*** Stored data ***
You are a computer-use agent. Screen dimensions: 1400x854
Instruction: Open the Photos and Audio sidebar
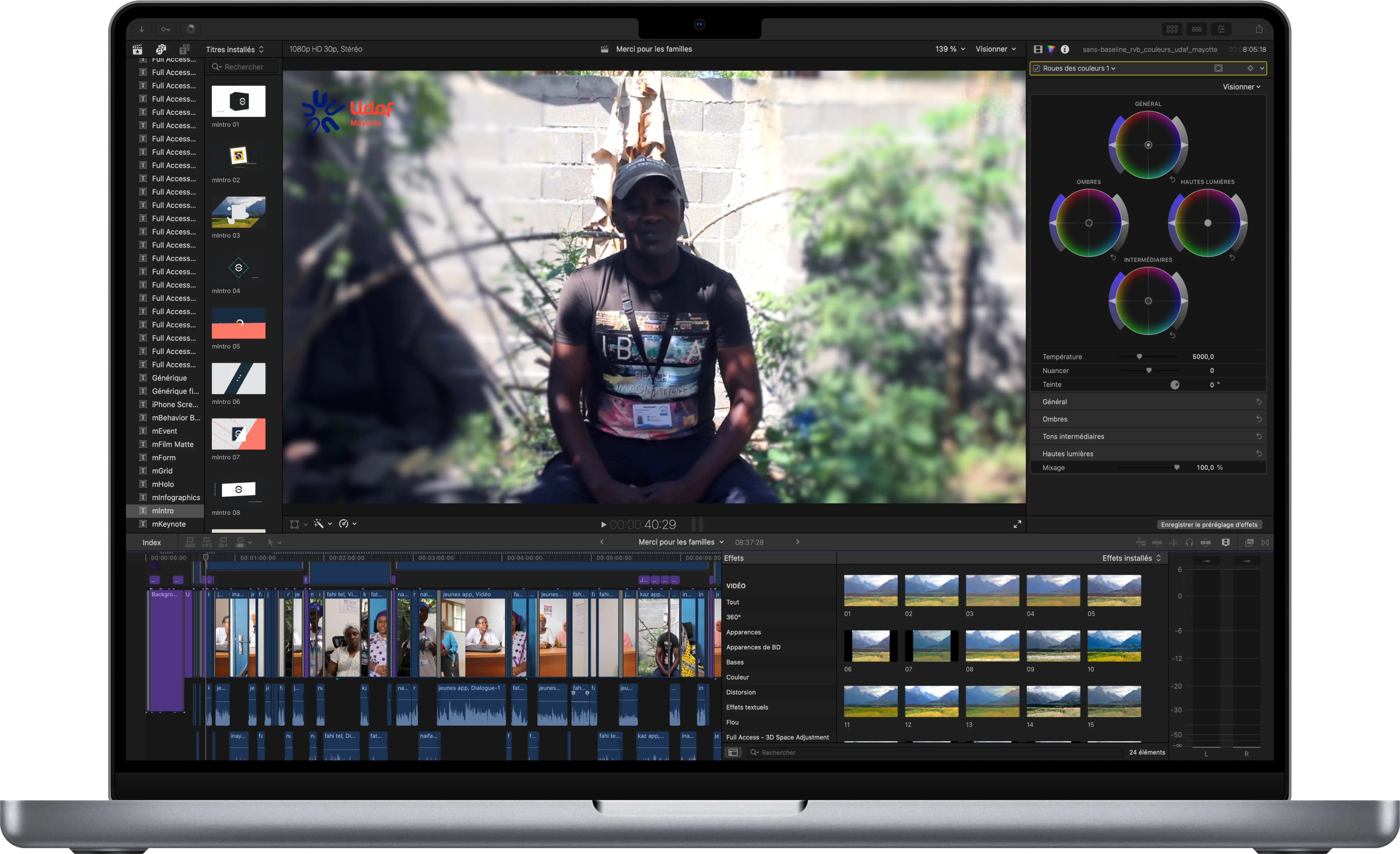tap(161, 49)
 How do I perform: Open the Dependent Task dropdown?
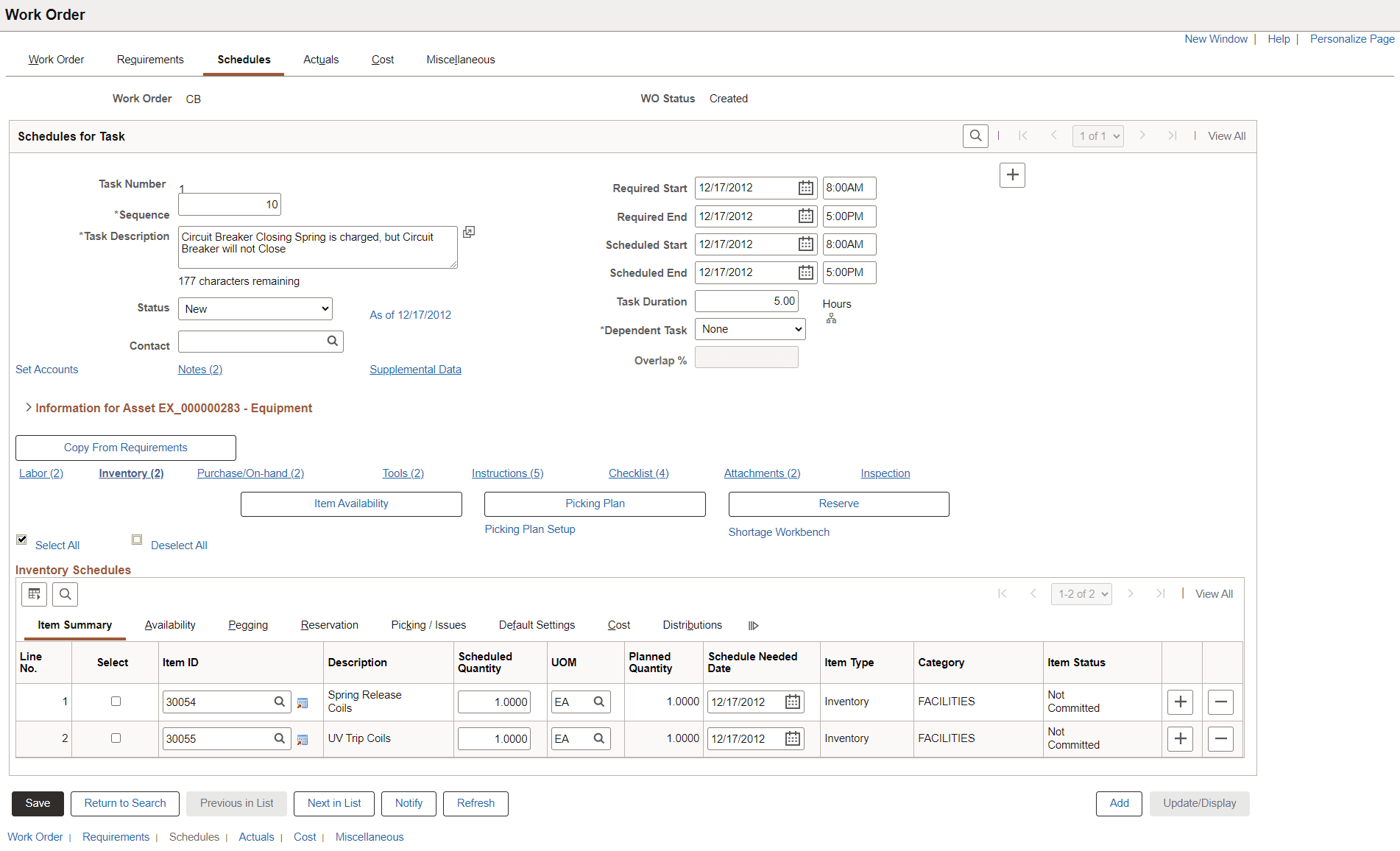tap(749, 329)
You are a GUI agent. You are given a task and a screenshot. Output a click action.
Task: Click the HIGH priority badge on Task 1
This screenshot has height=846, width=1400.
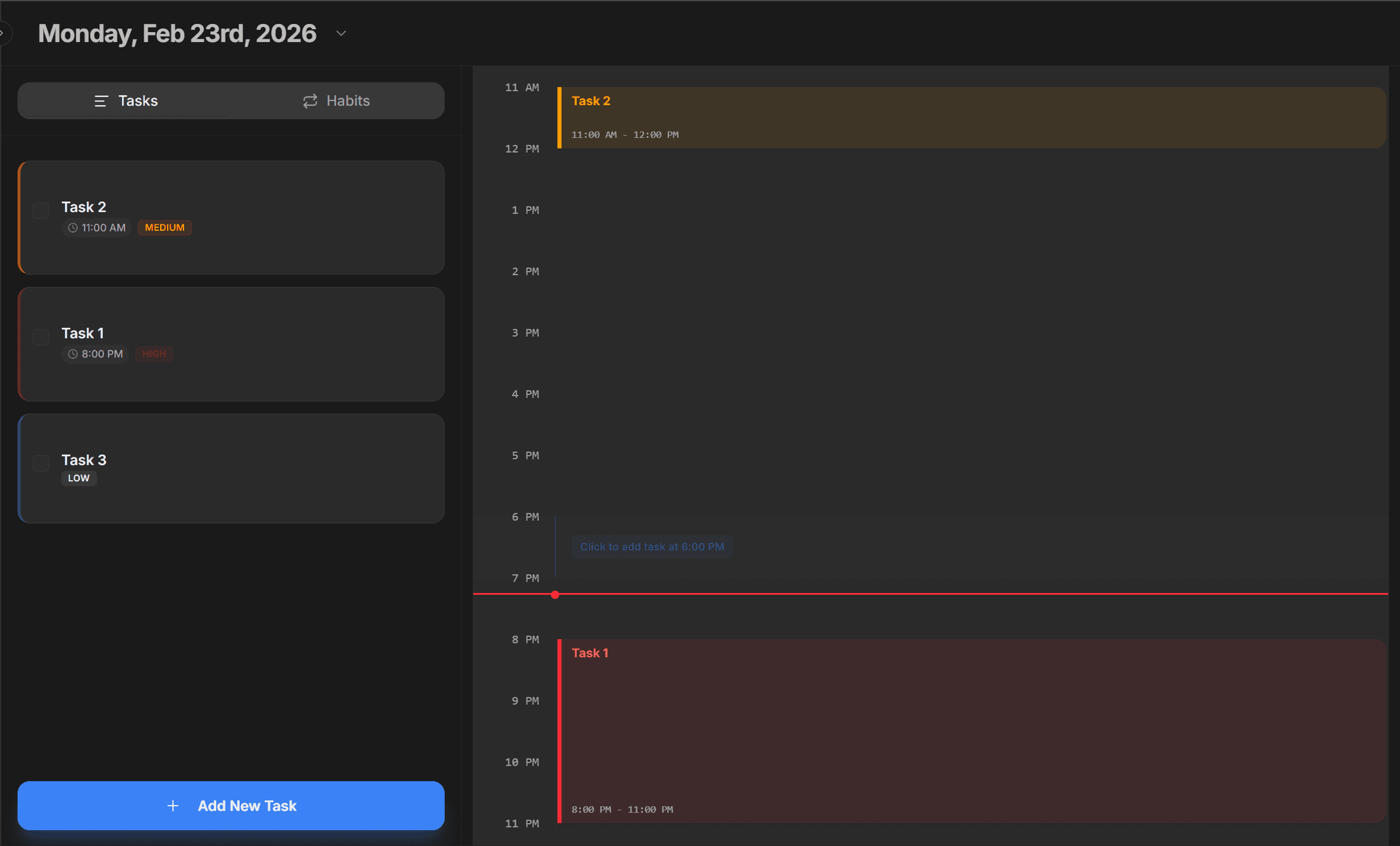point(154,354)
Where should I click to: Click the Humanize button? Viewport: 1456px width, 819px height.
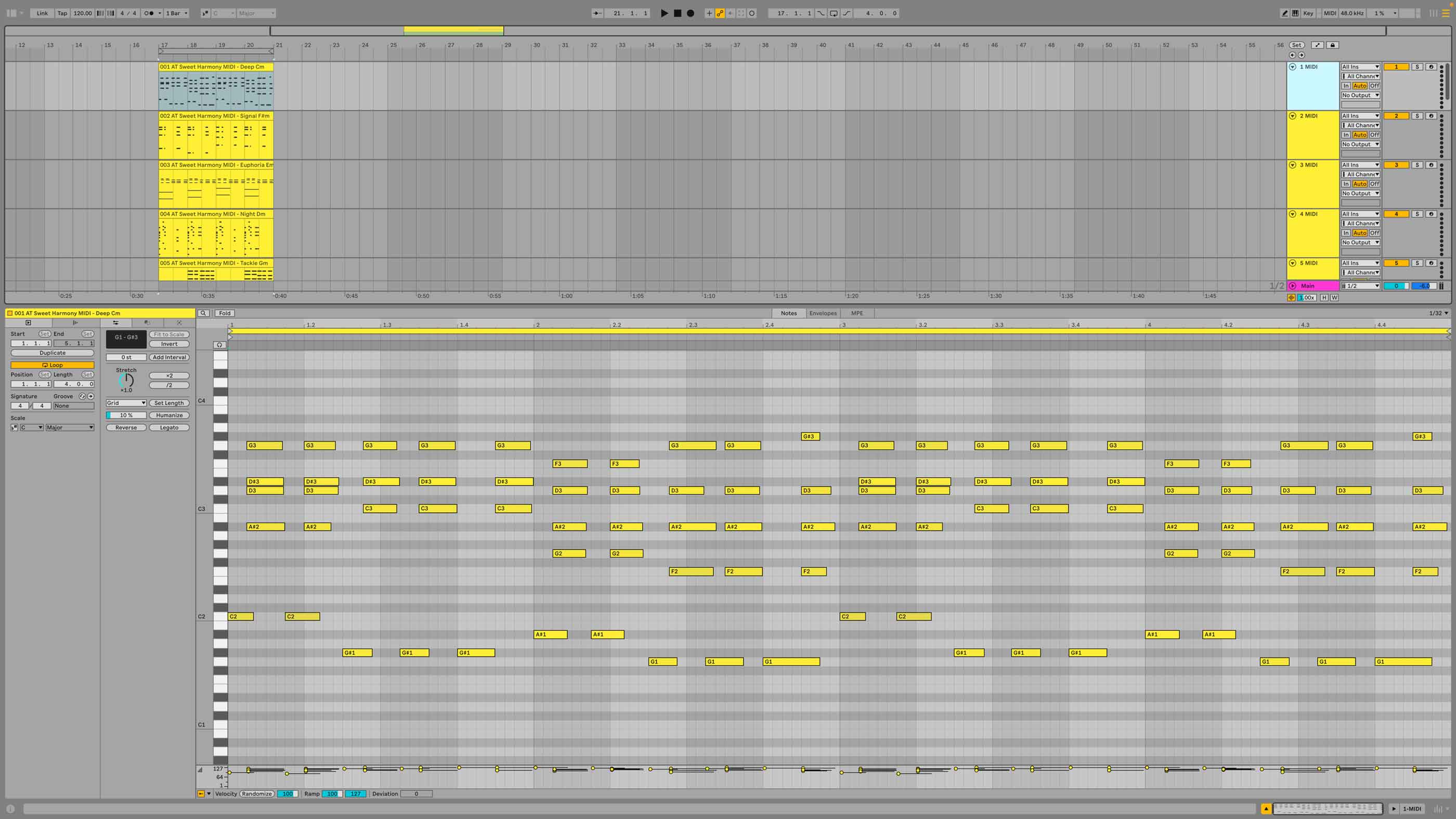coord(169,415)
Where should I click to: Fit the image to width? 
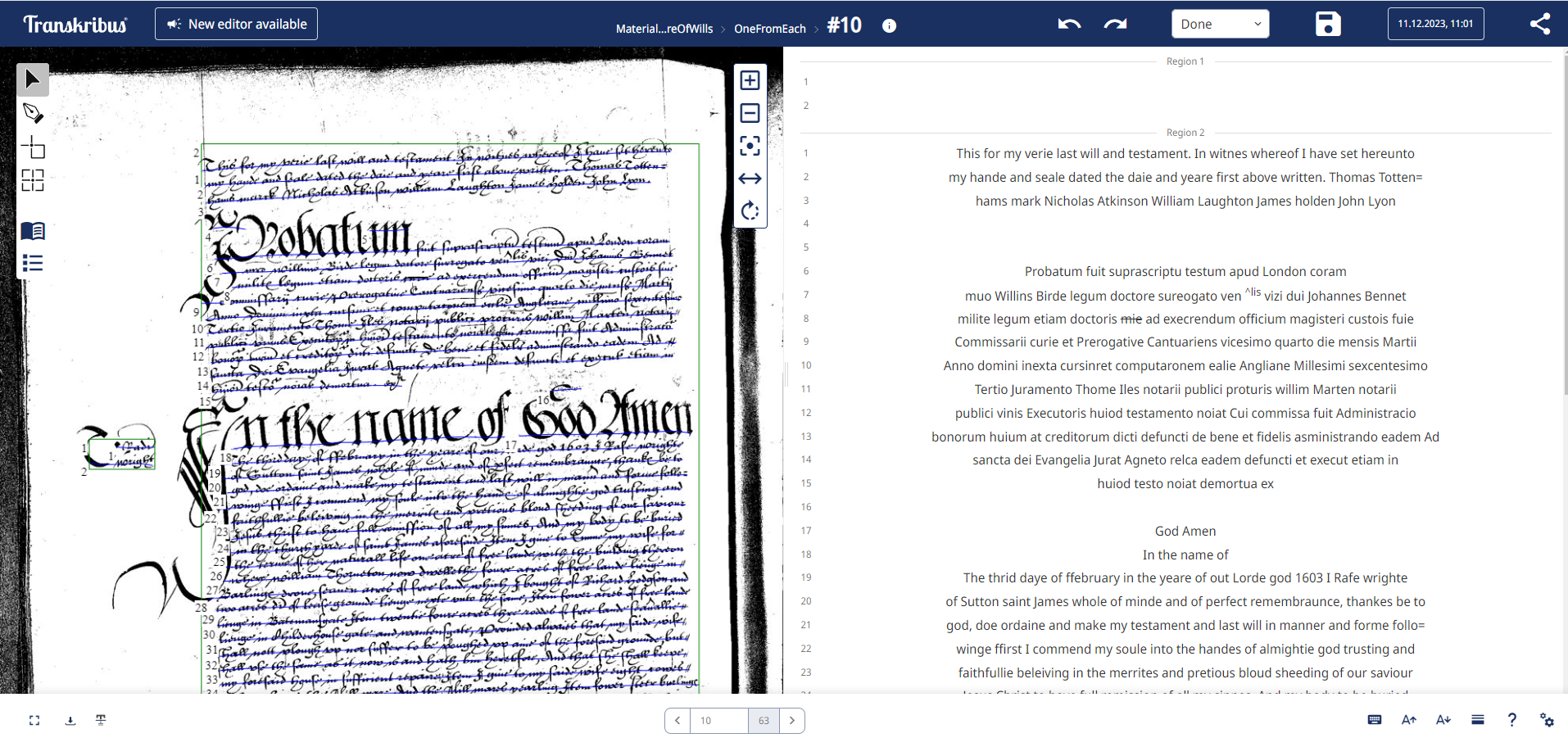point(749,179)
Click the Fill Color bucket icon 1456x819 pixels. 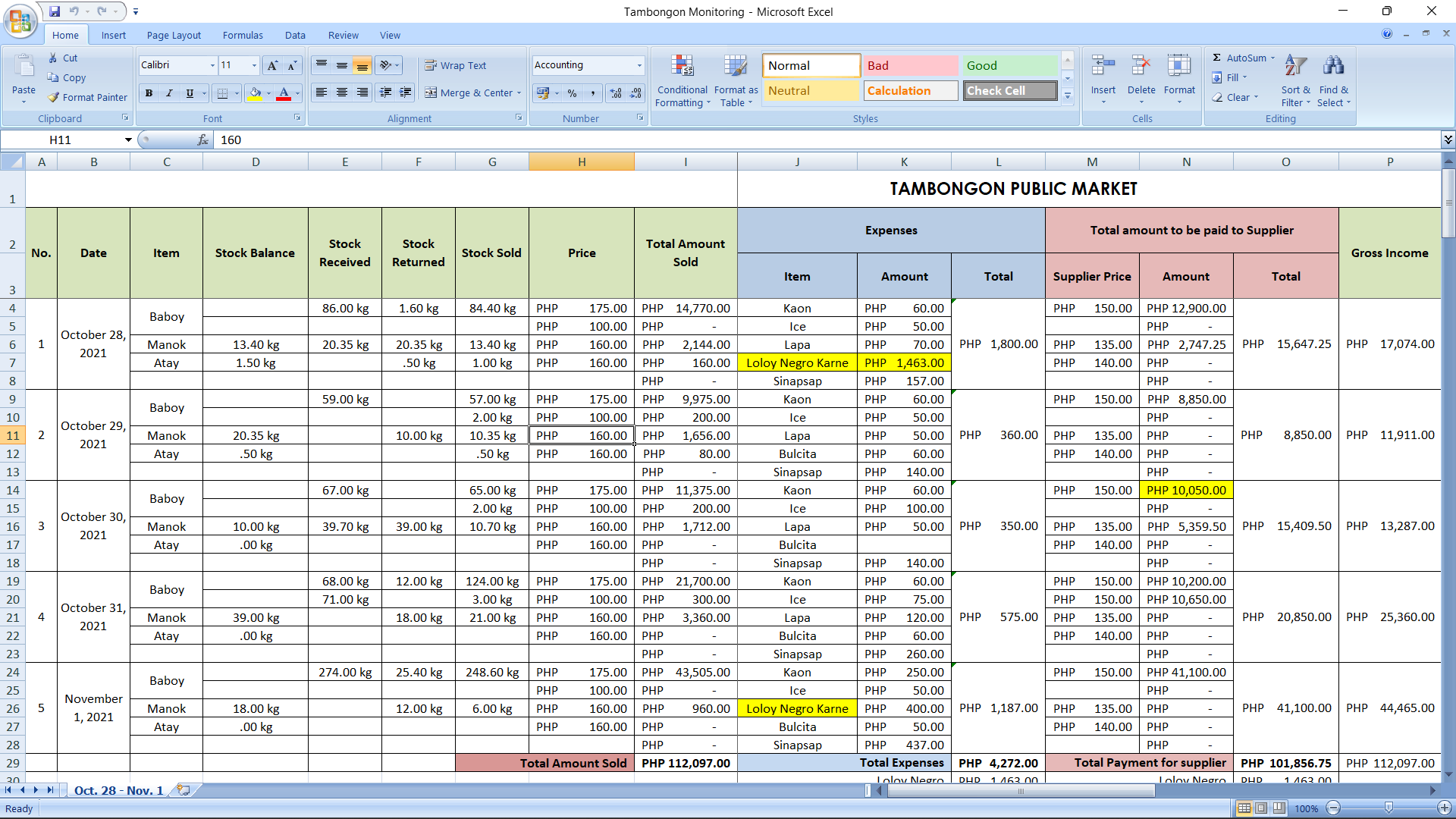255,93
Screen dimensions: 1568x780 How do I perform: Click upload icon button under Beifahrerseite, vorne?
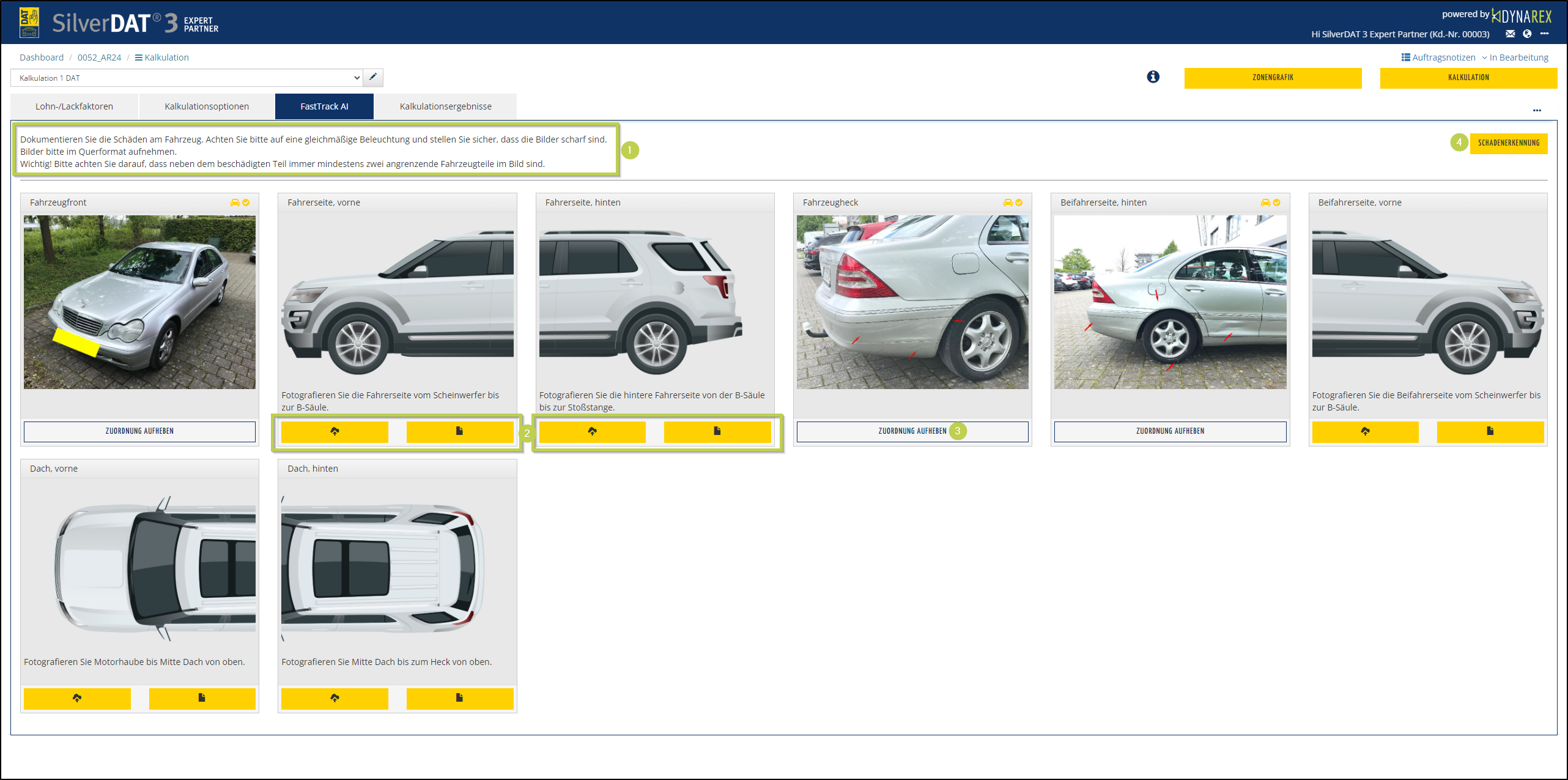pyautogui.click(x=1365, y=431)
*** End of Stored data ***
§ **Exercise requirements**
Starting with the line that contains "Screen dimensions: 1568x780", give the lines again exactly as they appear through the last line of the data, pictures excluded.

§ **Written response**
Screen dimensions: 1568x780 How do I perform: Click upload icon button under Beifahrerseite, vorne?
pyautogui.click(x=1365, y=431)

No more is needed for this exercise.